The play was attacked for its political implications, which later resulted in a ban on the play and its sequel from being performed. However, Fielding does not favour any political party; instead, he attacks both parties while recognising their importance to the nation as a whole. His attacks are personal, especially in alluding to rumours that the Prince of Wales was impotent. The play did run with The Fall of Mortimer, which made fun of Walpole. The revisions to the play form The Grub-Street Opera.

==Sources==
Part of satire originates from the events surrounding the feud between Walpole and William Pulteney, 1st Earl of Bath that gained intensity during the creation of the Treaty of Seville and during the Civil List debate. Later in January 1731, Sir William Yonge, 4th Baronet produced Sedition and Defamation Display'd, a pamphlet that mocked Pulteney and defended Yonge's friend, Walpole. Pulteney, in return, dueled with John Hervey, 2nd Baron Hervey, another Walpole friend, after mistaking that it was Hervey who wrote Sedition and Defamation Display'd. Although no one was hurt, the fighting continued in the form of pamphlet attacks until 1 July 1731 when King George II removed Pulteney from the Privy Council. Many works began to satirise elements of the battle between Pulteney and Walpole, including the poems The Devil Knows What and The Compromise (March 1731); these poems depict both Pulteney and Walpole as equivalent complicit in the unfolding events, which is later picked up by Fielding.

==Response==
The contemporary view of The Welsh Opera was split: the common people enjoyed the show, but the members of the government did not. However, there was no prohibition of the play by the government. This, according to F. Homes Dudden, encouraged Fielding to expand the play into The Grub-Street Opera. John Loftis focuses on the blatant politics of Fielding's piece and declared, "If the political meaning of The Tragedy of Tragedies is mild and ambiguous, that of Fielding's The Welsh Opera [...] is audacious and absolutely clear". Thomas Cleary wrote that the revised version "is a much better play".

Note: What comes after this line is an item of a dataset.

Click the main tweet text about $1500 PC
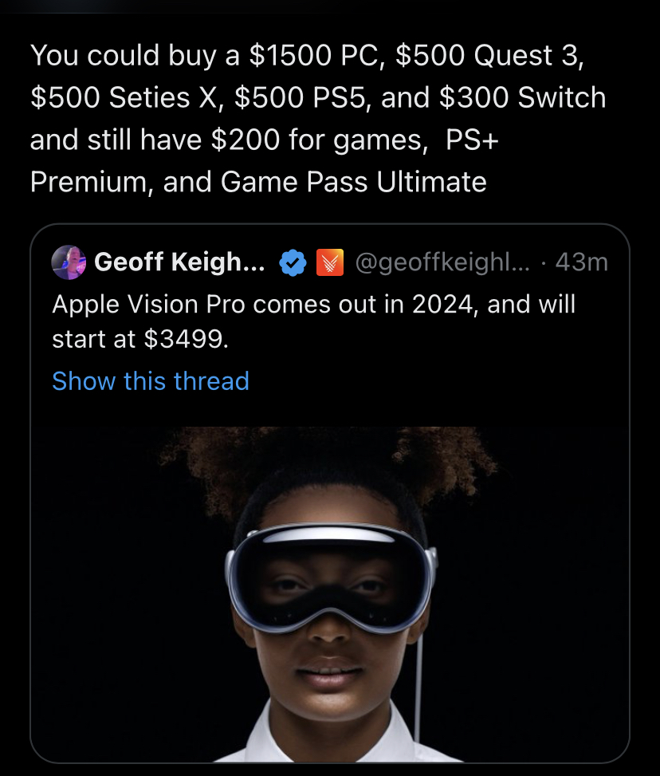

Robert Hume believes that, in The Welsh Opera, "Fielding daringly vented his penchant for burlesque. Its politicality has often been overestimated, but its audacity is beyond question." Likewise, the Battestins point out that "the play cannot have been acceptable to the authorities; it is too impudent in making a public spectacle of the foibles of the Royal Family". Harold Pagliaro characterised the play as "often droll and always merry." Thomas Lockwood declares that the plays The Welsh Opera and The Grub-Street Opera are characterised by a "spirit of fun" but are complicated by the 18th-century politics that gave them birth.